A first offense DUI can be a scary thing. But the consequences of a DUI conviction are even scarier. If you have been charged with a DUI for the first time, there are some things that you need to be aware of.
What is the Penalty for a First Offense DUI in Nevada?
A first offense DUI is a misdemeanor. If you are convicted you could face up to six months in jail as well as up to $1,000 in fines and penalty assessments which can include court costs and legal fees. You may also be required to complete a DUI school and a Victim Impact Panel. The judge may also order you to stay out of trouble for a certain amount of time.
But that is only the criminal charge.
The Department of Motor Vehicles may also impose consequences by suspending your driver’s license for 90 days.
Is Your License Suspended Immediately After a DUI?
Under Nevada law, if you are stopped and asked by the police to submit to a breath test and you blow a .08 or more, the officer will serve you with an order right there to revoke your driver’s license – and he or she will seize your license. However, they will give you a temporary license that is good for seven days. These seven days are your window to contact the DMV, request a hearing, and fight to keep your driving privileges.
When you are arrested for a first-offense DUI, your license is not immediately suspended, but you could have less than a week to take action to prevent it. You can retain your right to drive by requesting a hearing to request it. This is an administrative process that is done through the Nevada DMV.
This is easier said than done because, quite frankly, the odds are stacked against you, especially if you go in and try to fight for yourself. Your best strategy is to get a good DUI defense attorney right away so that they can get started on your case and fight for you to help you keep your right to drive.
Can a DUI be Dismissed in Nevada?
There are instances where a DUI is dismissed, but more often the charges are reduced to reckless driving which allows the defendant to avoid a DUI conviction. A reckless driving conviction also allows for the criminal record to be sealed after one year as opposed to seven years for a DUI. A reckless driving conviction may also allow you to avoid having your driver’s license suspended.

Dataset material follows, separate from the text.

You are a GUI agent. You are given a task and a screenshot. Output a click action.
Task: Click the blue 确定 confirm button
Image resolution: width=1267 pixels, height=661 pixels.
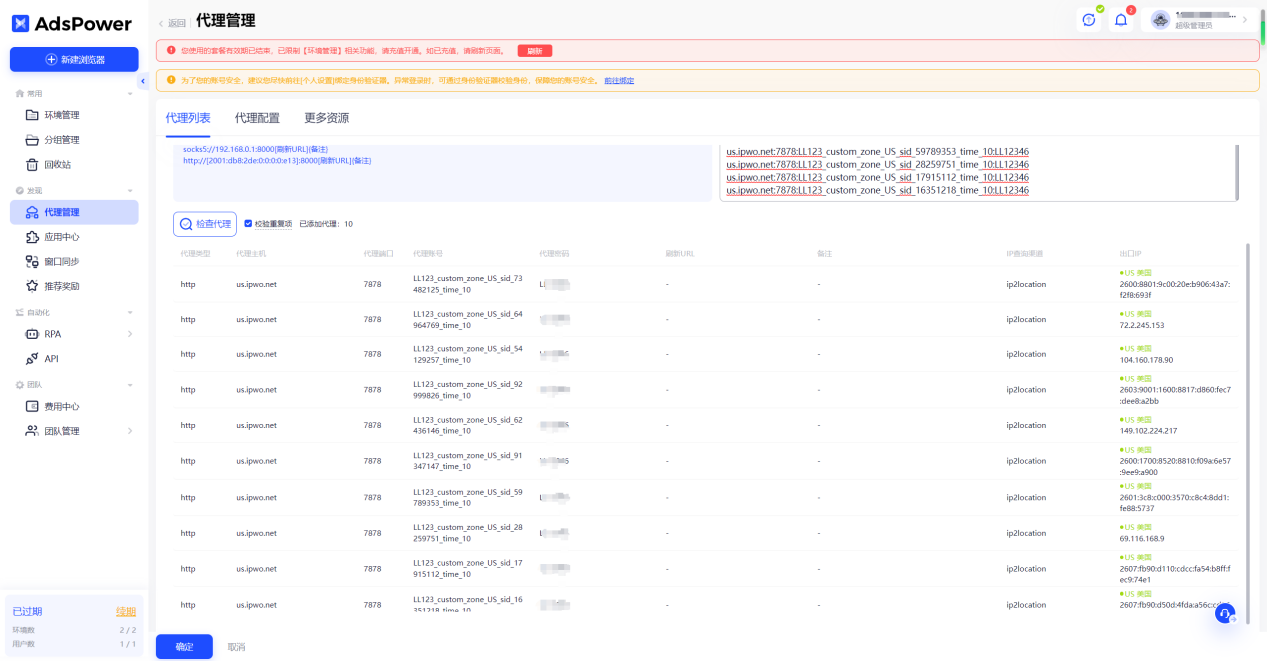(x=184, y=647)
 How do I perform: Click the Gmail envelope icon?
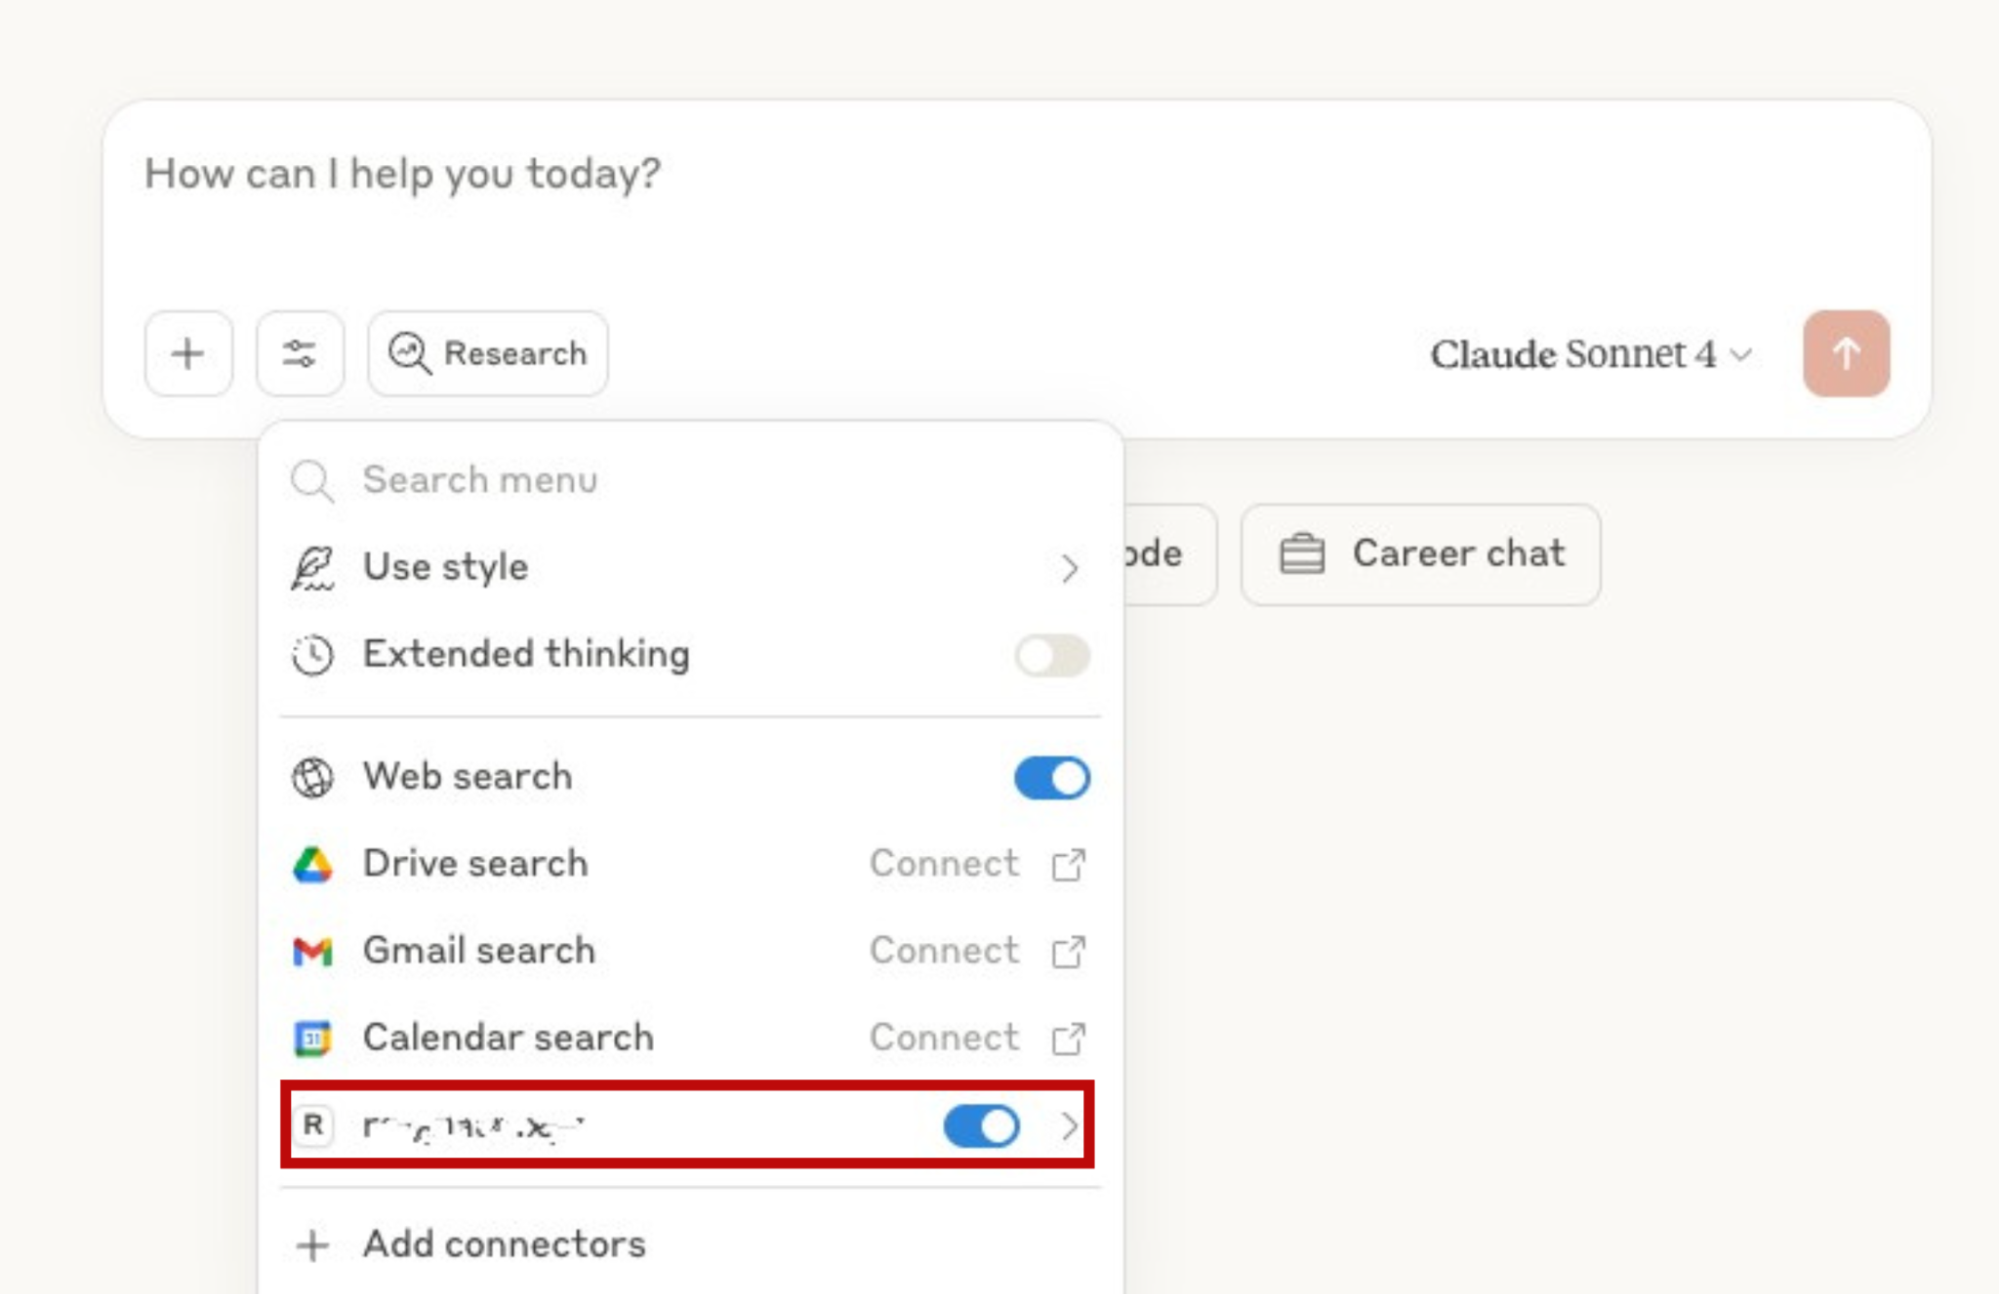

Your DUI defense attorney can help you fight to get your charges reduced. They will have to show that the prosecution doesn’t have any probable cause to support a DUI charge and the evidence is insufficient and could not be proven beyond a reasonable doubt when the case went to trial.
While the prosecutors are legally required to pursue DUI convictions, they cannot when they can’t build a substantial enough case.
Can You Refuse a Breathalyzer in Nevada?
Nevada Law gives licensed drivers the right to refuse to submit to a breath or blood test for a DUI. But just because you can refuse a breathalyzer it doesn’t mean that you should. Refusing to submit to a breath or blood test can have some serious consequences such as your driving privileges being revoked – for a year instead of the 90 days that you get for a first-time DUI if you are cooperative and submit to the test.
Nevada law also gives law enforcement certain rights as well such as the ability to call a justice of the peace or magistrate immediately and apply for a search warrant. Once that warrant is granted, the law allows police to forcibly draw blood, even if it means strapping them down and taking it against their will.
Once they have the blood sample, the police impound it and send it to the crime lab so that they can test the person’s blood alcohol concentration or BAC.
What Should You do if You get a DUI in Nevada?
When you are charged with a first-time DUI in Nevada, the very first thing you should do is hire a DUI defense attorney. There are a lot of moving parts to a DUI charge and a conviction can bring some serious consequences that you want to avoid. An experienced attorney knows how to navigate the court system and help protect your rights, ensuring the best possible outcome of your case.
Also, when you are stopped, submit to the tests. There are very rarely any good reasons to refuse and the consequences for refusing can be severe. Make notes on everything that happened, including your actions before you were stopped and what happened during the stop. There may be details that will help your attorney defend you in court.